The Bank of England is slowing Britain’s financial revolution



Over the centuries, the concept of ‘money’ has continued to evolve – from bartering, to bank notes to bitcoin.
During this time, London has emerged as a powerhouse in the foreign exchange market, accounting for almost 40% of all global trading.
Today, the UK is well placed to become a global leader in the future of digital assets and to set the pace in the rapidly expanding stablecoins market, set to be worth £300 billion globally in 2026.
Or at least it would be if it wasn’t for that most British of pastimes: suffocating innovation with overregulation.
Stablecoins are pegged to established currencies, such as the pound and dollar, to reduce volatility but the Bank of England’s approach, until recently, has been one of excessive caution.
This has left Britain falling behind in a highly competitive race to grab a slice of a rapidly expanding global market.
Just last year, Bank of England governor Andrew Bailey was still ‘waiting to be convinced’ of the case for the currency even as Donald Trump was signing off the GENIUS Act, bringing in America’s federal framework for dollar-backed stablecoins.
While the Bank of England has remained stubbornly attached to its unloved ‘digital pound’ concept, it has been woefully slow to embrace the transformative opportunities of cryptocurrency more broadly.
Systemic stablecoins are fast, efficient and borderless. The US, Asia, Gulf States and even the European Union have been quicker to react to their potential than the UK.

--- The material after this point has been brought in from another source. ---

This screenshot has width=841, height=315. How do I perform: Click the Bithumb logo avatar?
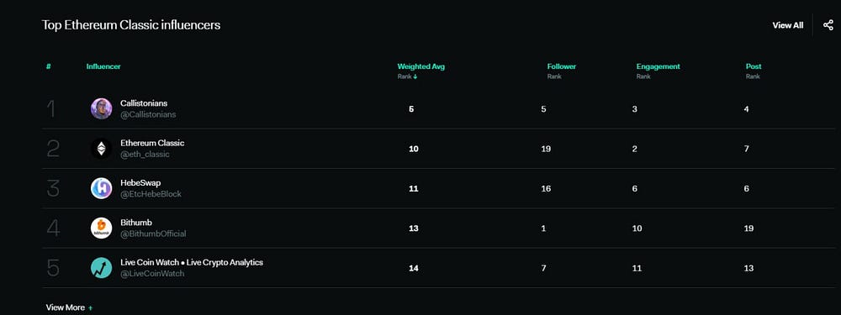[102, 228]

In frustration, Reform UK’s leader Nigel Farage last year took aim at the ‘dinosaur bureaucrats’ at the Bank of England who seemed determined to stifle innovation and growth.
And his words seem to have had some impact on thinking at Threadneedle Street.
The Bank has published revised proposals for a systemic stablecoins regulatory framework that are a step in the right direction.
They grant issuers access to a deposit account at the Bank where they can hold a portion of their backing assets in short-term UK government debt.
The framework also proposes putting in place liquidity arrangements to help backstop an issuer’s ability to monetise those assets if needed.
The current proposed cap for issuers is to use 60% of the cash to purchase short-term UK government debt, which pays a guaranteed rate of interest. The remaining 40% must be held in accounts at the Bank.
This marks a major shift from a no-revenue to a cash-generating model.
But there is still more that must be done – staring with raising the 60% cap.
The Bank must also remove the asset holding cap of £20,000 for individuals and £10 million for businesses.
Farage has branded these limits a ‘poison pill for the UK financial sector’ designed to crush innovation.
Reform want to see a framework to allow for privately issued, well-regulated sterling stablecoins to boost the UK economy and channel demand into UK government debt.
That means not only lifting the cap on holding assets, but also reducing capital gains tax on stablecoins, as well as other crypto-assets, to encourage investment.
Of course it is the Bank’s job to ensure, as it states in the new proposals, the ‘public can have the same trust in new forms of money as they do existing ones’.
But there are only two choices facing Britain when it comes to systemic stablecoins – do they want to gain from this rapidly growing market or lose out?
We need to ensure UK-based stablecoin issuers can launch and scale up but currently proposals may be so capital and compliance intensive that no domestic issuers enter the market.
Across the world, regulation is aligning with innovation. Asian markets are establishing payments-first licensing and reserve and redemption standards, while the EU is authorising e-money and asset referenced tokens across member states.
And market leaders like J.P. Morgan’s JPM Coin, Ripple’s USD stablecoin and pilots from Mastercard and Visa, are leading the way in showing how stablecoins can move into consumer, merchant and institutional payments.
This week, the Payments Association hosts PAY360 at the Excel centre. This is the UK’s largest payments event with thousands of banks, payment providers and policymakers considering how Britain can continue to lead the world in global trading.
The window is closing, but Britain can still act swiftly to become a digital assets destination and pave the way for faster and cheaper retail and wholesale payments.
Fast, efficient, borderless. Stablecoins, the fourth generation of money, are transforming the way we pay.
Britain can lead this transformation or be forced to adapt to a world shaped by others.
The Bank still needs to be bolder, to act swiftly and think about sterling-backed stablecoins not just as a risk to be managed but as a safe, dynamic and internationally competitive digital currency.
It is true that we are evolving from our ‘digital dinosaur’ status, but whether we can evolve fast enough to avoid extinction in a fiercely competitive market, remains to be seen.